▶ _SUPPLIED TEXT_
That is impossible in only 14 rounds. However, let me give you an example of having both 5 head and 3 head in a 24-round flip.
Let us define x=head, o=tail.
xox,xoo,oxx,oxo,xxx,xxo,oox,ooo
This represents a set of 8 3-round flips, and there is one 3-head flip, xxx; however, there is also one 5-head flip, xxxxx.
It all depends on how many flips we are going to do, there will be 3-head, 4-head, 5-head ... and so on.
The average 14 rounds required is based on below rules :-
1) You flip a fair(50/50) coin continuosly.
2) once you get 3 head in a row, you STOP immediately and record total no of flips since first flip, including the last three flips, say R.
3) You repeat 1) and 2) for X times.
4) Average rounds to have a 3 head in a row = (R1 + R2 + R3 + . . ...Rx)/X = 14. !
If involve tie/push(break or not break the streak), as per Midwest PlayerBJ promo, it will be more complex, you have to solve 5 simultaneous equations as describe in post #9. For Midwest Player BJ promo, the average rounds required to have a 5 winning streak(pushes not break the streak) is 84.28441, with p=0.4332, q=0.4788,r = 0.0880.
If p=0.4332, q=0.5668,r = 0, average rounds required to have a 5 winning streak is 113.88099.

▶ _EXERCISE REQUIREMENTS_
• 1. Answer these about the coin-flip streak post:
(a) What average number of rounds does it give for getting 3 heads in a row?
(b) Under its rules, what do you do as soon as 3 heads in a row come up?
(c) With p=0.4332, q=0.5668 and r = 0, what average number of rounds does it give for a 5 winning streak?
• 2. Write out the part of the coin-flip streak post that opens with the words containing "It all depends" and closes with "streak is 113.88099.", keeping it word for word.
• 3. Extend the coin-flip streak post from its last sentence onward.
The records that come next aren't needed for anything here.

▶ _INFORMATION PROVIDED_

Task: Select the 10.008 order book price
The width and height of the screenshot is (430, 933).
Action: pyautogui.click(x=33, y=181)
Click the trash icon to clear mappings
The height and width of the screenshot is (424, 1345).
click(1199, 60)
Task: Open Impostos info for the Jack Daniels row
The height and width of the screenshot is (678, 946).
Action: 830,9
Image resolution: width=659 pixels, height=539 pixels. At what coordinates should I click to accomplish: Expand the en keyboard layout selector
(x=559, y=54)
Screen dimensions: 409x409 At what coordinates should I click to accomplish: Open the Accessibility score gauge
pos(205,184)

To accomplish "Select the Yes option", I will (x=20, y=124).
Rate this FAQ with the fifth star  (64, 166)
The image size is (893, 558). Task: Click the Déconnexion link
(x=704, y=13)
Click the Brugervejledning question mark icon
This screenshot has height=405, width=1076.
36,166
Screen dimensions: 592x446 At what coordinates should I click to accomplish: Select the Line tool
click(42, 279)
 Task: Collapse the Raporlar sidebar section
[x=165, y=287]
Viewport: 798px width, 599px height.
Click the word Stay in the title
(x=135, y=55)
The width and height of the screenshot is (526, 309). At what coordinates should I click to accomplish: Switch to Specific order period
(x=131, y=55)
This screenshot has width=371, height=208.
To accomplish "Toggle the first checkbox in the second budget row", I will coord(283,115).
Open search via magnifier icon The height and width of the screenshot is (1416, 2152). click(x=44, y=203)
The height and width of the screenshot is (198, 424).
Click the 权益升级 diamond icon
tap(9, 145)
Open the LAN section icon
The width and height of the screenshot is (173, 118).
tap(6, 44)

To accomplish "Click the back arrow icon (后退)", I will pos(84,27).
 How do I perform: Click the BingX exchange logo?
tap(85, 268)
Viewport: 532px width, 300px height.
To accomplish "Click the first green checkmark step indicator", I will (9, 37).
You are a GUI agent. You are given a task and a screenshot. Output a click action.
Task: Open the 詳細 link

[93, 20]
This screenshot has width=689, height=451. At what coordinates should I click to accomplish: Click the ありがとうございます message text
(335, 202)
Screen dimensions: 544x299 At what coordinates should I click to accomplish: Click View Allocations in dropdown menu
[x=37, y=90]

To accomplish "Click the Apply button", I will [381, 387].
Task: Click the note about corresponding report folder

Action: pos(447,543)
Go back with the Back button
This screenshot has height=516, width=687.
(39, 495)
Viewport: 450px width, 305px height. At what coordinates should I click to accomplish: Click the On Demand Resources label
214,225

▶ _PER-TASK OUTPUTS_
• 1.
(a) 14 rounds.
(b) You stop immediately and record the total number of flips since the first flip, including the last three flips.
(c) 113.88099.

• 2.
It all depends on how many flips we are going to do, there will be 3-head, 4-head, 5-head ... and so on.
The average 14 rounds required is based on below rules :-
1) You flip a fair(50/50) coin continuosly.
2) once you get 3 head in a row, you STOP immediately and record total no of flips since first flip, including the last three flips, say R.
3) You repeat 1) and 2) for X times.
4) Average rounds to have a 3 head in a row = (R1 + R2 + R3 + . . ...Rx)/X = 14. !
If involve tie/push(break or not break the streak), as per Midwest PlayerBJ promo, it will be more complex, you have to solve 5 simultaneous equations as describe in post #9. For Midwest Player BJ promo, the average rounds required to have a 5 winning streak(pushes not break the streak) is 84.28441, with p=0.4332, q=0.4788,r = 0.0880.
If p=0.4332, q=0.5668,r = 0, average rounds required to have a 5 winning streak is 113.88099.

• 3.
If p=0.475, q=0.525,r = 0, average rounds required to have a 5 winning streak is 76.86738.
When r = 0, it does not matter pushes break the streak or not.
Last edited by James989; 11-21-2021 at 09:18 PM.
This becomes clearer for me now. Can you demonstrate the calculation for the average number of required flips for a 3 head streak? It seems to me the above number X is infinite and thus it is impossible to calculate. If I can understand this number 14, I should be able to understand your blackjack streak calculator.
It's exactly a three-head streak, because you stop as soon as you get three heads! Then you record that number. You do this over and over again and take the arithmetic average of the results. That number is 14. Stop beating this to death. There's nothing more to be said about it.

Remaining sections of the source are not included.